Results

Valoctocogene roxaparvovec is a gene therapy; it can modify the genes (functional units of heredity) of individuals with haemophilia A so that they can produce the clotting protein needed to allow the blood to clot. If licensed, valoctocogene roxaparvovec would be the first gene therapy for severe haemophilia A. Valoctocogene roxaparvovec administered as a single treatment would be sufficient to maintain normal levels of factor VIII in adult males with severe haemophilia A, and might reduce the need for regular factor VIII prophylaxis (preventative treatment).

Romiplostim is a medicinal product that is being developed for the treatment of adult patients with idiopathic thrombocytopenic purpura (ITP) who are refractory to other treatments. ITP is the condition of having a low platelet count due to unknown cause. It is also known as immune thrombocytopenic purpura. Many people with ITP do not have symptoms, however people with very low platelet count can have symptoms such as pin prick rash, easy bruising, nosebleeds, gum bleeds, black mouth blisters, fatigue, and heavy periods. Most of the currently available treatments have significant side effects with some treatments leaving patients are at increased risk of infections.

Ropeginterferon alfa-2b for injection is under development for the treatment of polycythaemia vera (PV), a rare blood disease in which the body makes too many red blood cells. The extra red blood cells make the blood thicker than normal and as a result, blood clots can form more easily. These clots may block blood flow through arteries and veins, which can cause a heart attack or stroke. Thicker blood also does not flow as quickly and may prevent organs from getting enough oxygen. A mutation, or change, in a gene called JAK2 is the major cause of PV. This gene makes a protein that helps the body produce blood cells. PV develops slowly and may not cause symptoms for years. PV has no cure, but treatments can help control the disease and its complications.

Sutimlimab is a first-in-class monoclonal antibody in development for the treatment of cold agglutinin disease, a rare form of autoimmune haemolytic anaemia, caused by cold-reacting autoantibodies. These antibodies bind to red blood cell membranes and destroy them, leading to anaemia. Symptoms include chronic debilitating fatigue, acrocyanosis, shortness of breath and other anaemia-related symptoms, leading to a poor quality of life and increased health resource utilization. In chronic cold agglutinin disease, the patient is more symptomatic during winter months. Therapeutic options may range from using warm clothing and avoiding exposure to cold weather to blood transfusions and chemotherapy.

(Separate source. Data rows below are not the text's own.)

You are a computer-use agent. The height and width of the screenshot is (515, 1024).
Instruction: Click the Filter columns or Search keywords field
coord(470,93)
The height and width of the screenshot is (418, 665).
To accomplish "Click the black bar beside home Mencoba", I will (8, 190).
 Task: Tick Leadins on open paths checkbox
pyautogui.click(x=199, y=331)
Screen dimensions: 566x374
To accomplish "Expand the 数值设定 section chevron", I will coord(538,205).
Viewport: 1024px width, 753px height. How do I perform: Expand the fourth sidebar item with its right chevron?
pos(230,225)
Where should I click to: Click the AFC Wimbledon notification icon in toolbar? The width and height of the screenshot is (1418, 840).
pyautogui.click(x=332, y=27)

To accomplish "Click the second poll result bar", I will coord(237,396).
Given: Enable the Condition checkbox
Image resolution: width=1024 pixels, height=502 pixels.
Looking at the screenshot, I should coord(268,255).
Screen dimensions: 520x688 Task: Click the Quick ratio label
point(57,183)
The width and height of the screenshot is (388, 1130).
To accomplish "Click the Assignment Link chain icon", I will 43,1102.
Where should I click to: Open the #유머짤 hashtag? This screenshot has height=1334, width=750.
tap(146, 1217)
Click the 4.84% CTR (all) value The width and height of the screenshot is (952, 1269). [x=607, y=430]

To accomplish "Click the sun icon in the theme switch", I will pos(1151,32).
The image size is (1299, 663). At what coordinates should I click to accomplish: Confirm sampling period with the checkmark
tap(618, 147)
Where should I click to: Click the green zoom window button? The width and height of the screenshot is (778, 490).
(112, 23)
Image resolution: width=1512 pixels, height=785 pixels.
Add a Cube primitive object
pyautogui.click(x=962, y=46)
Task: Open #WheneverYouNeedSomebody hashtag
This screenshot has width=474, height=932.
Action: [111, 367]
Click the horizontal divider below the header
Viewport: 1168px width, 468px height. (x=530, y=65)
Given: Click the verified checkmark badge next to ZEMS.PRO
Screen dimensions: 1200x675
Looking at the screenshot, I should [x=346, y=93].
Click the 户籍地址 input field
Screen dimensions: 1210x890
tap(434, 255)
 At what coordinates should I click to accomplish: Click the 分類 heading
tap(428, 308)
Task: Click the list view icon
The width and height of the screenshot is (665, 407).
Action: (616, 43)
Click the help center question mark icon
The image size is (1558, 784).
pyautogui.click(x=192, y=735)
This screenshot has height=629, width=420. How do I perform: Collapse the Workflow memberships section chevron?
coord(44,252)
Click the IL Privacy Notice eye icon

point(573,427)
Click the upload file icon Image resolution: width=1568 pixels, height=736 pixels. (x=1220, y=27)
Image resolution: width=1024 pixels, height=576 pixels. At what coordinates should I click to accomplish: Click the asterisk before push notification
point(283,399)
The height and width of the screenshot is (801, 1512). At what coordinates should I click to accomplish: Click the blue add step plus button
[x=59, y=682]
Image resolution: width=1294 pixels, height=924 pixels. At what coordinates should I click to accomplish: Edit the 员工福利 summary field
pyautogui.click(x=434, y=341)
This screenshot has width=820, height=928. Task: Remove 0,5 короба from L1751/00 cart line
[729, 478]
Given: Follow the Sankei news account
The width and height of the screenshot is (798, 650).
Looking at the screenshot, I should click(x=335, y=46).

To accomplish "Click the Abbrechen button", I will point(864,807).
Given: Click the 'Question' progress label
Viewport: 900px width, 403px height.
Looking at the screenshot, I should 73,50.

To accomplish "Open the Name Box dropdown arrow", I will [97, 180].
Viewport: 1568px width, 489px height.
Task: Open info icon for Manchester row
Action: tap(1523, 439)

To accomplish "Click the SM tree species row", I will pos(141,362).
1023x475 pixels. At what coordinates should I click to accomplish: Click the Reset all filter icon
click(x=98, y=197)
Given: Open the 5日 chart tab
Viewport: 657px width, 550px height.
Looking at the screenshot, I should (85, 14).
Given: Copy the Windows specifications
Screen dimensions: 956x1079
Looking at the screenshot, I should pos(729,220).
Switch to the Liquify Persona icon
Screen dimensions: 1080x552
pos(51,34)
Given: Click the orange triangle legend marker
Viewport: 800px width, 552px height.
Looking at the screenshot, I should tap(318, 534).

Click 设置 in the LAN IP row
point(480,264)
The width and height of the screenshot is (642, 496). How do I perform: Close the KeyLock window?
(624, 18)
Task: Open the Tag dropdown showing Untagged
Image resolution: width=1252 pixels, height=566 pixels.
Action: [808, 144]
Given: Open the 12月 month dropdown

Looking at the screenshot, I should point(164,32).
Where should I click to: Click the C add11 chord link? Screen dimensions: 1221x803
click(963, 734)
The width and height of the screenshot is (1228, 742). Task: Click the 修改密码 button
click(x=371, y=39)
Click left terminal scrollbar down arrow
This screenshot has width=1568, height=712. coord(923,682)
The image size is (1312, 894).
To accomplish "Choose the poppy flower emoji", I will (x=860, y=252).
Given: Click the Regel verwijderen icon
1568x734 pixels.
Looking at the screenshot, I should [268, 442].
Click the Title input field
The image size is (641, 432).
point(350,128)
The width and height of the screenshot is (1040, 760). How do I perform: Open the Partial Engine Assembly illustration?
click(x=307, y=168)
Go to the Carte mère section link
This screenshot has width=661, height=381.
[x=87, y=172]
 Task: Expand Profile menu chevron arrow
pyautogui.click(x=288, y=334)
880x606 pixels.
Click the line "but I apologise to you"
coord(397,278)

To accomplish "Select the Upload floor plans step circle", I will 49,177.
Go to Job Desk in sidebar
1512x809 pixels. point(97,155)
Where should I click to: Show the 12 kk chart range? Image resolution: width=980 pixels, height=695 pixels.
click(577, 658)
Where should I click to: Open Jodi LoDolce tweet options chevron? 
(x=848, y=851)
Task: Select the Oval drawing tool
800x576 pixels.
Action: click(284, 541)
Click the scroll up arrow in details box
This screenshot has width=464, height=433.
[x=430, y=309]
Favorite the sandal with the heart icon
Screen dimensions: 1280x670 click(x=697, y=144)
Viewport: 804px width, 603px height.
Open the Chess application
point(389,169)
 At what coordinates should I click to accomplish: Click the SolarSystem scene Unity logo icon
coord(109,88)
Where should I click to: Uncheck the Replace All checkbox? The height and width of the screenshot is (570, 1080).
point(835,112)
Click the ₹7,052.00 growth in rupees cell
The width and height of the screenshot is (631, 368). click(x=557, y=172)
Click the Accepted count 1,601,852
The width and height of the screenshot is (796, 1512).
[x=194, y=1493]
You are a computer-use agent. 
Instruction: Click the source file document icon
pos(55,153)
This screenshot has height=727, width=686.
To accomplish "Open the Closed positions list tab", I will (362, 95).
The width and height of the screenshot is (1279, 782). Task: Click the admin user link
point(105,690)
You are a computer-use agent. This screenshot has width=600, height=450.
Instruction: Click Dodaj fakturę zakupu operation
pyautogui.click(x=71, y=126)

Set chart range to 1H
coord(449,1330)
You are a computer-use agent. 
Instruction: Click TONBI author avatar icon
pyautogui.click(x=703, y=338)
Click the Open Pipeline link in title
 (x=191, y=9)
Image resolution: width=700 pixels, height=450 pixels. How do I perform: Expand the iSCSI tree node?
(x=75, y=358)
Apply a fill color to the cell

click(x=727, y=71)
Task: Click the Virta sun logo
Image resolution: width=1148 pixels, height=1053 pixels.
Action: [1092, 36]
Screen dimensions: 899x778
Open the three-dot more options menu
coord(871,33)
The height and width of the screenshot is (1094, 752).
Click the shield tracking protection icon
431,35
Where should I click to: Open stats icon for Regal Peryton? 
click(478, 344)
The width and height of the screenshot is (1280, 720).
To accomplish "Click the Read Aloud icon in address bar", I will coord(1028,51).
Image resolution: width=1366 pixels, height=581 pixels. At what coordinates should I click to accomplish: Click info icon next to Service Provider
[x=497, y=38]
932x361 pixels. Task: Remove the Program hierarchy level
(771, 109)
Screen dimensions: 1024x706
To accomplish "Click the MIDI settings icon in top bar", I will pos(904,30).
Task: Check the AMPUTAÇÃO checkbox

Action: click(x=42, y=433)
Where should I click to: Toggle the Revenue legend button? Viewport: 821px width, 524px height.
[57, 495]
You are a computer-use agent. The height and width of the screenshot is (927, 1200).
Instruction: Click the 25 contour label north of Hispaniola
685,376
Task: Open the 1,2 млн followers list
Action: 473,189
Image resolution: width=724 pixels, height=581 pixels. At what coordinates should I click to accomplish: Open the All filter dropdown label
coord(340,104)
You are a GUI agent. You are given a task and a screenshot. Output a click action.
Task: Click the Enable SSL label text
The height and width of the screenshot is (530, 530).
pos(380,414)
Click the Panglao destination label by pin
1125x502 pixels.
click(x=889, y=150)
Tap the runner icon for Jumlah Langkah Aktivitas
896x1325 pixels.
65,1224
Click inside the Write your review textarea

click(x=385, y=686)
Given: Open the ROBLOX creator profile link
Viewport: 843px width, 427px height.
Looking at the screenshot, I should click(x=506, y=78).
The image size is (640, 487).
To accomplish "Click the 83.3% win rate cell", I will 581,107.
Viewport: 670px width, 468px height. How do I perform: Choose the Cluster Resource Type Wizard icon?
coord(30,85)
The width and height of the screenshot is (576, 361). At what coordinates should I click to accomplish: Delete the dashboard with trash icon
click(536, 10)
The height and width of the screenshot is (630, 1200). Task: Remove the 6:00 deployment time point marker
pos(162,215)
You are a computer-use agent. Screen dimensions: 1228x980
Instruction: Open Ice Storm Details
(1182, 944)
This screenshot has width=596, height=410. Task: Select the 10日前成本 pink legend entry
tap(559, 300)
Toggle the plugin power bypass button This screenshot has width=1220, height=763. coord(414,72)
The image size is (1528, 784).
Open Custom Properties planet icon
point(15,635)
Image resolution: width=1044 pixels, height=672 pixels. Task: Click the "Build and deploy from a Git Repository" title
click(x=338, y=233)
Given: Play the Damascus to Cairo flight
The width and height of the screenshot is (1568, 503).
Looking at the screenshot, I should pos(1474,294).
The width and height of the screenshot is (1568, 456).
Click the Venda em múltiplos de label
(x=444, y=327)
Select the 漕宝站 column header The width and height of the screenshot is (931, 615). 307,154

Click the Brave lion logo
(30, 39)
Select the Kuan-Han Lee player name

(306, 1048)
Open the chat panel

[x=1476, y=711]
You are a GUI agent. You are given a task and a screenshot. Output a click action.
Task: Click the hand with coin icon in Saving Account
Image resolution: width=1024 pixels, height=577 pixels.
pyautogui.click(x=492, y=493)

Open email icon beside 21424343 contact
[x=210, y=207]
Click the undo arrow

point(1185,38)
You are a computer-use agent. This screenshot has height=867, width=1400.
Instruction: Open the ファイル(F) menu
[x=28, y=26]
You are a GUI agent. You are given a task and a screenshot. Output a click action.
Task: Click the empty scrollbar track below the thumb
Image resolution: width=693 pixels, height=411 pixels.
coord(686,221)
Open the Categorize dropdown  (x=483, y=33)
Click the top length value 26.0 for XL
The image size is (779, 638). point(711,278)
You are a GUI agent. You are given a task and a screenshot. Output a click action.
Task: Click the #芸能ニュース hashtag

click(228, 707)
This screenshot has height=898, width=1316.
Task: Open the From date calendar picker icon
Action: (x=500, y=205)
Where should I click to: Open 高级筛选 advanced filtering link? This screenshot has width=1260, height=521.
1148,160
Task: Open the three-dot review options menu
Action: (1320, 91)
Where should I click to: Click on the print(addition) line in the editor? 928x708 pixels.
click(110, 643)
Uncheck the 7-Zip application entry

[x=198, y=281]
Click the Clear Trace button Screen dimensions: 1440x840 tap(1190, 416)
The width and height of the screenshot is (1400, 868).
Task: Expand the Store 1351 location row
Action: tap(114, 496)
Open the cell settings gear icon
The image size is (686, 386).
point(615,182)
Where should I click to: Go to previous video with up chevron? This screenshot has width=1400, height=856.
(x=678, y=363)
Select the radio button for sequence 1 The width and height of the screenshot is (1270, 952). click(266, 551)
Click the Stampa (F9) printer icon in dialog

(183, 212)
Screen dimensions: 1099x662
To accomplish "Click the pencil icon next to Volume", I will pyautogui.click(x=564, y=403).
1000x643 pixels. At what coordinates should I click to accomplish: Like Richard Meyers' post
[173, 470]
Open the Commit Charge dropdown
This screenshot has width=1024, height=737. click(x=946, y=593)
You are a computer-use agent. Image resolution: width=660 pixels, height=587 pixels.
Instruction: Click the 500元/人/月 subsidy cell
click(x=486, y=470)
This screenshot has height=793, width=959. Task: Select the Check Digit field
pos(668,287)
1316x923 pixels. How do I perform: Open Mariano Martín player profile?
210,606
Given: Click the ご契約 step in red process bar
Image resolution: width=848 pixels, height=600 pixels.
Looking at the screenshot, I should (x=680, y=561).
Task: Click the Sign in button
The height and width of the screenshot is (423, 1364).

Givosiran is made of a short, synthetic strand of genetic material called ‘small interfering RNA’ (siRNA) that has been designed to interfere with the production of an enzyme involved in an early step in making haem. By blocking this early step of haem production in patients with AHP, givosiran is expected to prevent the next steps which produce substances that accumulate in the body and cause the symptoms of the disease.

Luspatercept is a recombinant engineered protein designed to attach to certain proteins that slow down the maturation of red blood cells. This leads to the production of healthy red blood cells and increased haemoglobin levels, leading to improved symptoms in patients with beta-thalassemia intermedia and major. Luspatercept is a novel approach for treating anaemia, with potential to improve many patients’ lives by reducing or eliminating the need for frequent and lifelong blood transfusions.

The amino acid L-glutamine has been developed as an oral powder formulation to reduce the acute complication of sickle cell disease. It is thought L-glutamine works by reducing cell inflammation and promote the cellular uptake of oxygen. If licensed, L-glutamine oral powder may offer an additional therapy option for those with sickle cell disease who currently have few effective therapies available.

BPX‐501 is a medicinal product made of T‐cells, a type of white blood cell, extracted from a donor who is partly matched to a patient undergoing HSCT. These T‐cells are expected to help the patient to fight off viral infections while their immune system is being restored with the transplanted stem cells. However, the transplanted T‐cells can cause GvHD. BPX‐501 incorporates a safety mechanism where the T‐cells are genetically modified to include a ‘suicide gene’. If the patient develops GvHD, a medicine called rimiducid is given to switch on the suicide gene in the T‐cells. This causes the T cells to die, thus preventing worsening of the GvHD. BPX‐501 has the potential to reduce hospital admissions, infections and improve survival when used in combination with standard care.